10. Ditalché, la Corte di cassazione, stimando necessario garantire all’imputato il diritto alla difesa e all’effettivo contraddittorio, ha più volte precisato che, quanto al diniego dell’istanza di rinvio, solo in relazione ai casi di impedimento del difensore, ex art. 420-ter cod. proc. pen., determinati da concomitanti impegni professionali si rende necessaria l’indicazione della impossibilità, assoluta o relativa, della nomina di eventuali sostituti processuali. Le Sezioni Unite condividono questo orientamento e, conformemente a quanto sostenuto dal Procuratore generale, ritengono che la disciplina del concomitante impegno professionale non possa essere trasposta nel diverso ambito di impedimento per malattia, salvo che lo stato patologico sia prevedibile. D’altra parte, tale garanzia viene sottoposta a rigorosi criteri di controllo affinché la tutela del diritto alla salute del difensore non venga strumentalizzata per finalità dilatorie.

==========

Compito da svolgere: Prosegui il brano sull'impedimento del difensore per malattia, riprendendo subito dopo la sua ultima frase. I record non hanno alcuna relazione con il brano.

Dati in esame:
==========

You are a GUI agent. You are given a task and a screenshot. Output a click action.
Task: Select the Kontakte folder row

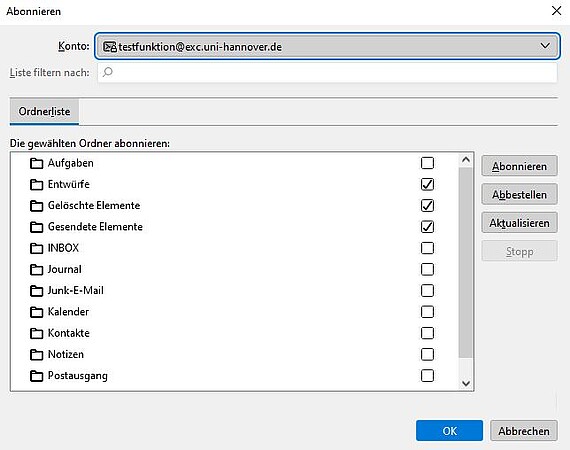(234, 333)
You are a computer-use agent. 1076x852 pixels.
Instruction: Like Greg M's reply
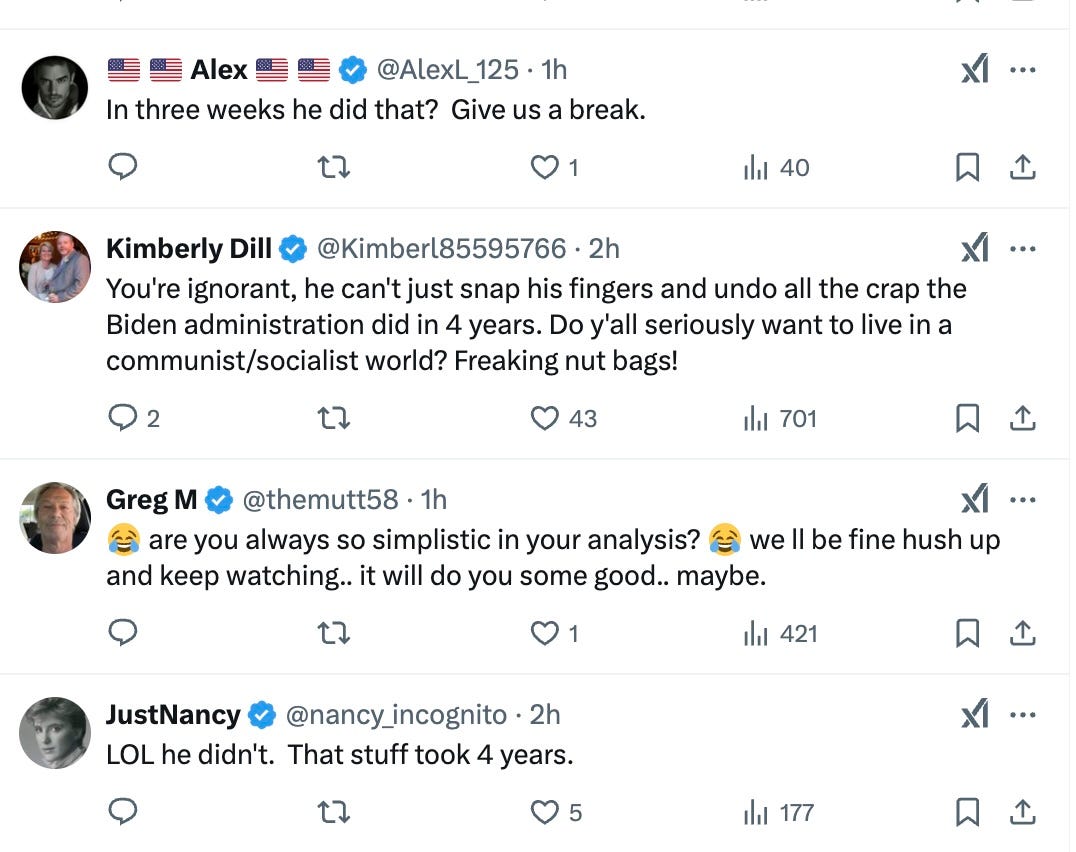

==========

Risultato dell'esercizio:
11. A sostegno dell’istanza di rinvio per legittimo impedimento, dovuto a malattia, o altro evento imprevedibile, il difensore deve provare con idonea documentazione la sussistenza dell’impedimento, indicandone la patologia ed i profili ostativi alla personale comparizione. L’impedimento deve essere giustificato da circostanze improvvise e assolutamente imprevedibili, tali da impedire anche la tempestiva nomina di un sostituto che possa essere sufficientemente edotto circa la vicenda in questione. Resta fermo, ai fini del differimento dell’udienza, l’apprezzamento riservato al giudice di merito circa la serietà, l’imprevedibilità e l’attualità del dedotto impedimento, e la relativa valutazione deve essere sorretta da una motivazione adeguata, logica e corretta.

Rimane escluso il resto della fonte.